**TASK STATEMENT:** Whatever lies between the line with "Instruction: Open Юлия" and the end of the data, both included, must be copied exactly and without pictures.

**THE INPUT:**
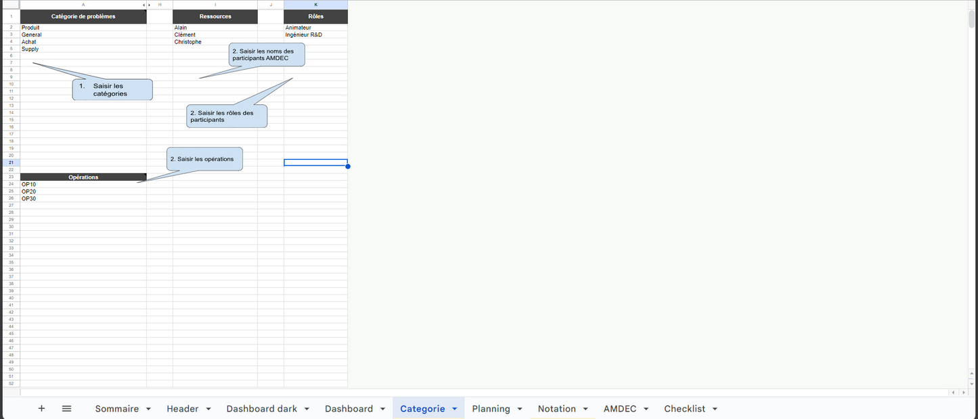Select the 'Catégorie de problèmes' header cell
The width and height of the screenshot is (978, 419).
click(x=83, y=16)
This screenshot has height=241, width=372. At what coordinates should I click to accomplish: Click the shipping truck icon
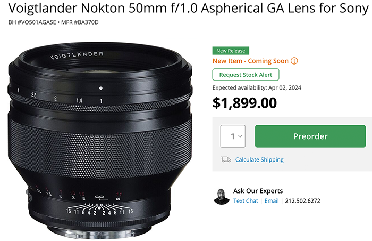(x=226, y=159)
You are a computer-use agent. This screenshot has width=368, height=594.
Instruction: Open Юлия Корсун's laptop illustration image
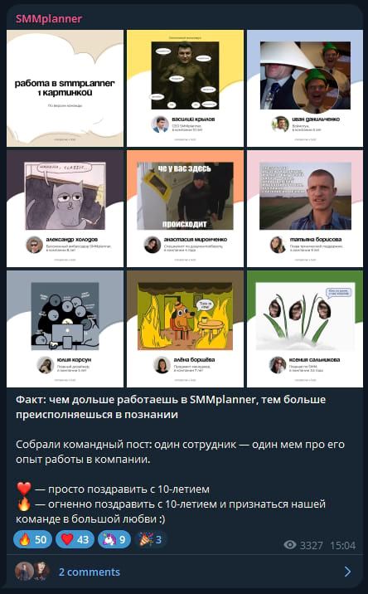point(65,329)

**OUTPUT OF THE TASK:**
Instruction: Open Юлия Корсун's laptop illustration image
point(65,329)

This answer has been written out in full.